Basic putty is grey and comes in a tube resembling one used for toothpaste. Of the three types of putty, this one is the softest and most malleable.
How to apply: Squeeze a small amount onto a mixing tray. For paints with a lacquer base, add a few drops of thinner and combine. Putty can be applied to the desired area using a toothpick or an alternative implement. Apply much more putty than you think is necessary because it tends to sink in as it dries. After it dries, scrape, file, or sand off any extra putty.
Useful for: Filling in tiny, shallow gaps and flaws, such as seam lines or scratch marks. It can also be used to make surfaces rough.
Not recommended: Filling significant gaps
Two tubes are provided for polyester putty. The actual putty is in the larger tube, and the hardening agent is in the smaller tube. Its consistency falls somewhere between basic putty and epoxy putty.
How to apply: Putty (bigger tube) should be squeezed out onto a mixing tray. Squeeze out the hardening agent in a similar LENGTH (smaller tube). Use a toothpick to combine the two of them until the color begins to even out (same color with the putty tube cap). Apply it to your Gunpla while it’s still a paste-like consistency. A word of warning: before it starts to harden, you only have 5 to 10 minutes to work with.

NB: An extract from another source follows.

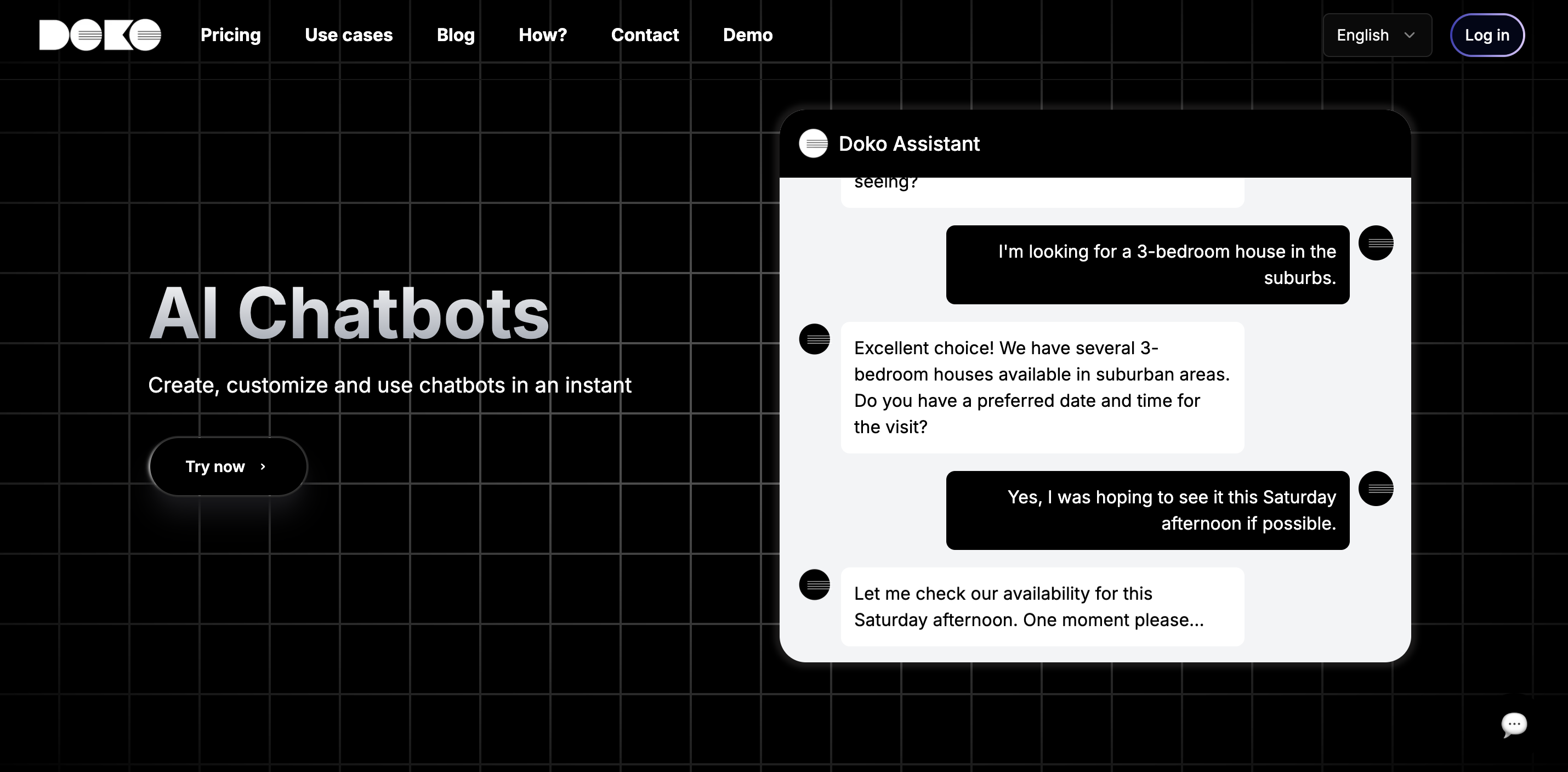Click the language selector chevron arrow
Screen dimensions: 1568x772
[1409, 35]
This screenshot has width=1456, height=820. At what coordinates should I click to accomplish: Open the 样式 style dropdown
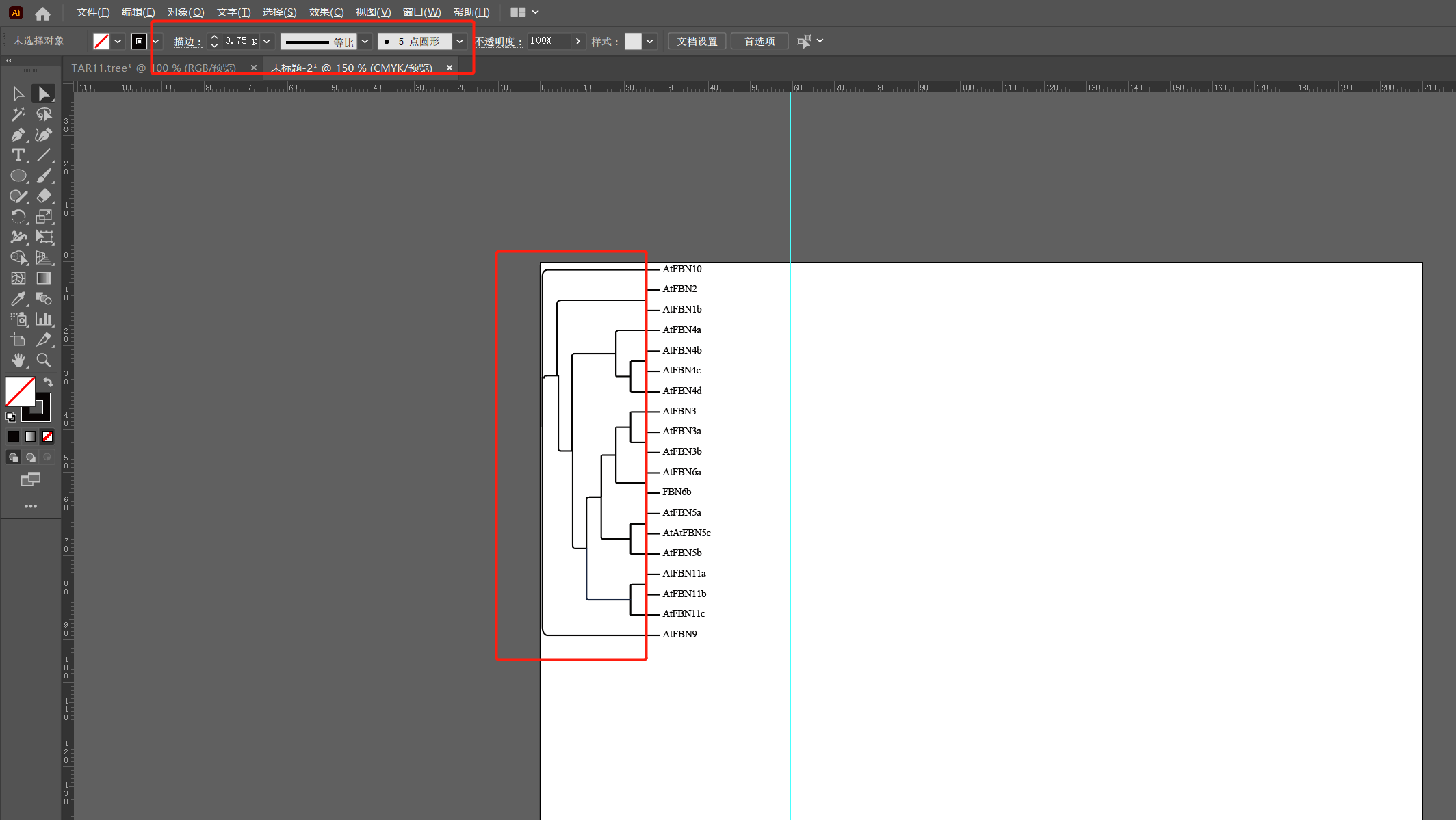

Leave the putty on for at least an hour after applying it (leave it overnight). Using a hobby blade, form to the desired shape.
Good for: Creating shapes and filling up large gaps. Using a hobby blade, cutting and shaping them is very simple.
Not recommended for: Joining pieces together. The hardening agent also has a slight odor.
Epoxy putty is comparable to Gunpla’s duct tape. It comes in two separate strips of plasticine-like brown and white material.
How to apply: Mix equal portions of the white and brown components with your hands to create plasticine-like results. Putting on gloves might be a good idea because they can be a little sticky. Apply it to your Gunpla once the two components are homogeneous. Use a toothpick to nudge them into openings. Use a hobby blade to trim or shape it after it has dried. Despite being much harder than polyester putty, it is still controllable.
For: Creating shapes, bridging gaps, and filling large ones. Additionally, it has no smell
Filling tiny or shallow gaps is not recommended. There might still be tiny air pockets in the putty even after filling in significant gaps. You must use basic putty to cover those in this situation.
There you have it, then. Needless to say, priming and painting are required if you use any of these putties.
Glue: Plastic cement is used to join plastic components together, as its name suggests. It flows fairly easily between seams because of how thin it is. Additionally, there is regular cement, which has a thicker consistency.
Use super glue for non-plastic parts (such as resin or metal) or when you need a stronger bond.
Thus, these are the instruments used for assembling and customizing kits. If you’re just getting started in this hobby, you don’t need everything on this list; a good pair of nippers, a hobby knife, and some plastic cement will do.